そして2人で自宅のある通りに入ると……。
「「……」」
門の前にコミューターが止めてあった。
見覚えのある2人。
「あの人ですか……」
「あの人だな。外で待っている様子はないしな」
自宅に帰りたくなくなる2人。
だが、そういう訳にはいかない。
なので。
「行くか……」
「お供します」
◆ ◆ ◆
気合を入れて家に入る2人。
それを出迎えたのは……。
「お帰りなさい。相変わらず仲が良いわね二人共」
「此方に帰ってこられるのは久しぶりですね、小百合さん」
司波小百合。
2人の義母にあたる。
元は兄妹の父の司波龍郎の同い年の恋人だったのだ。
ところが、サイオン量の優れた人であったため、四葉深夜との縁談が持ち上がり、そちらを優先。
その結果生まれたのが、達也と深雪である。
その後、深夜が病死したのち、わずか半年で再婚。
そのため、達也も深雪も小百合の事は父親の後妻としか思ってなく、深雪にいたっては小百合の事を快く思って無いのだ。
そんな彼女の用事は。
1つ目が、達也にフォア・リーブス・テクノロジー(英名:Four Leaves Technology、通称:FLT)に戻って貰う事。勿論高校を中退して。
無論達也は即却下。
小百合に言わせれば、遊ばせておく余裕はないそうだが、達也は遊んでいる訳でない。
それに飛行デバイスなどで収益はあげているうえ、彼は深雪のガーディアンなので離れられない。
2つ目が「ある物」の解析と複製。
国防軍の依頼らしい。
それは……。
「八尺瓊勾玉の聖遺物(レリック)ですか……」
聖遺物(レリック)とは、魔法研究に従事する者の間で「魔法的な性質を持つオーパーツを意味する物質」のことを指す。
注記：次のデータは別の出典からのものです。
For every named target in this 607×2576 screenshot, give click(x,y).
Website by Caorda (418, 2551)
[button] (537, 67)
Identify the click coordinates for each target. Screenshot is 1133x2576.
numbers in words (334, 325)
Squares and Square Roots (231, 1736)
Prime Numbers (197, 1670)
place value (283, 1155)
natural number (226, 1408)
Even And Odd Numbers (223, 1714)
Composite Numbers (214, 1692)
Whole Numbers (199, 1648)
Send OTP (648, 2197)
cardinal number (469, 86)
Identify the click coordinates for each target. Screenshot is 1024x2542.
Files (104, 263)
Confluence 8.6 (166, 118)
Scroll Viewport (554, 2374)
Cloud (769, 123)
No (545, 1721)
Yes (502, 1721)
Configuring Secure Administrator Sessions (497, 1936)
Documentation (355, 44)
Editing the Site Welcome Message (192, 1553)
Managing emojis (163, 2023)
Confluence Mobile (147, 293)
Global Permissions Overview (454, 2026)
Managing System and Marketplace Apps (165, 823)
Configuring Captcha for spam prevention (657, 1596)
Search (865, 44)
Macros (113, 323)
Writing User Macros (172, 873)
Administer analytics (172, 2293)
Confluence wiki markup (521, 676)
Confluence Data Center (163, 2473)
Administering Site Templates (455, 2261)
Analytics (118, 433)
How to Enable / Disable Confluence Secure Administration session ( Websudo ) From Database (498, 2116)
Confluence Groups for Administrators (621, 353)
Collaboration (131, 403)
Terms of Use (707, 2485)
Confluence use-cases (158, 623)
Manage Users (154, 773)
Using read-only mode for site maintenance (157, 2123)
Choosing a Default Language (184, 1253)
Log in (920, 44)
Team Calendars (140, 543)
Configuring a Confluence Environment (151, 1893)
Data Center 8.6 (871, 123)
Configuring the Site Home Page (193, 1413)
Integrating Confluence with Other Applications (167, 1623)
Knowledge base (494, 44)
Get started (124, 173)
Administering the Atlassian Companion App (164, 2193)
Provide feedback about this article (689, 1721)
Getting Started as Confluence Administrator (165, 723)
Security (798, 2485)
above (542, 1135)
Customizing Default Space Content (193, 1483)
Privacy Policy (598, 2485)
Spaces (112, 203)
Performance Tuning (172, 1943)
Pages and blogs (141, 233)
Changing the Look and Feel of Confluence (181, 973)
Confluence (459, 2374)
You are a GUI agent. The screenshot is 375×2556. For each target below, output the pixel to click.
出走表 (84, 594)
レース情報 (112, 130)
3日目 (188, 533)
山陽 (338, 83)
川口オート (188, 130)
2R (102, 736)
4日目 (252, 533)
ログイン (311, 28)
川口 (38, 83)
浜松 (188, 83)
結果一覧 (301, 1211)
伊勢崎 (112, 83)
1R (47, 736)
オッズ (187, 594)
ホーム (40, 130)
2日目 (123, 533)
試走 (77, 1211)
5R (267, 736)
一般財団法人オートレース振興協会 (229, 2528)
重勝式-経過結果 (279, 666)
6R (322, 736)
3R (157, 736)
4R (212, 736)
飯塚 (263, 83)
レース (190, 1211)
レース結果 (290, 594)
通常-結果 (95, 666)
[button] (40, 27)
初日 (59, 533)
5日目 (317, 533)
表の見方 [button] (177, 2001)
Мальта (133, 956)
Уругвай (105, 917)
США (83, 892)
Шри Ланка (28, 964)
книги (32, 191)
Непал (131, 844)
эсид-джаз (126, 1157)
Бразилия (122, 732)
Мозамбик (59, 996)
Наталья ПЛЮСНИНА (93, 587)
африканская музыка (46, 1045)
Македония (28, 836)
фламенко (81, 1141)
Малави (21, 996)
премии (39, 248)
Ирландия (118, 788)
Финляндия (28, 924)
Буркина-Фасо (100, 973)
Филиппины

現代科学技術でも再現が困難であるが故に「聖遺物」などと大げさな名前で呼ばれている。
この勾玉には魔法式を保存する効果があるそうだ。
その時達也が思い出したのは、自身の学友。
アレは聖遺物(と呼べる物もある)のような物を沢山持っている。
(「もしかしたら、三種の神器を宝具として持っているかもな……」)
内心苦笑する。
立華は手札を隠している。
だが、それ相応の手札を見せれば、ある程度なら見せてくれる。
(「アイツ、もしくはアイツの鯖なら複製できるかもな……」)
そう思う達也。
なので。
「なら第三課にでも渡しておいてください。あそこならしょっちゅう顔を出しますので。それとも聖遺物をお預かりしましょうか?」
だが。
「結構よ!」
肩を怒らせ席を立つ小百合。
送ろうかと言ってもそれを断り、1人で帰ってしまう。
なので達也は出かける準備をする。
「それからちょっと出かけてくるから」
「どちらに?」
「危機管理のなってない人のフォローに」
そう言って苦笑する達也だった。
【微妙なの】
例えば……。
・複数の鯖が混ざったハイ・サーヴァントやアルターエゴ。
・海外出身者だが、日本に定着している者。もしくはその逆。
・二部No.2のアレ
この3例はワンチャン。
【最上級サーヴァント】
文字通り一騎当千のサーヴァント。トップサーヴァント。
大英雄。英雄の中の英雄。1人で戦況を変える事が可能。
『英雄王』や『神王』、『泥人形』などが該当。
2年前の聖杯戦争では敵としても味方としても登場。
味方は立華が召喚した。
呼び出された者は本気を出した。
……というか本気を出すに値すると英雄王が認めるほどの相手だった。
なにせ敵は『自分より古き者』と『遥か遠き物』なのだから。
因みに両方オリ鯖。
前者はある人が書いた聖杯戦争モノに登場。
後者は作者が考えた最強のサーヴァントの一角。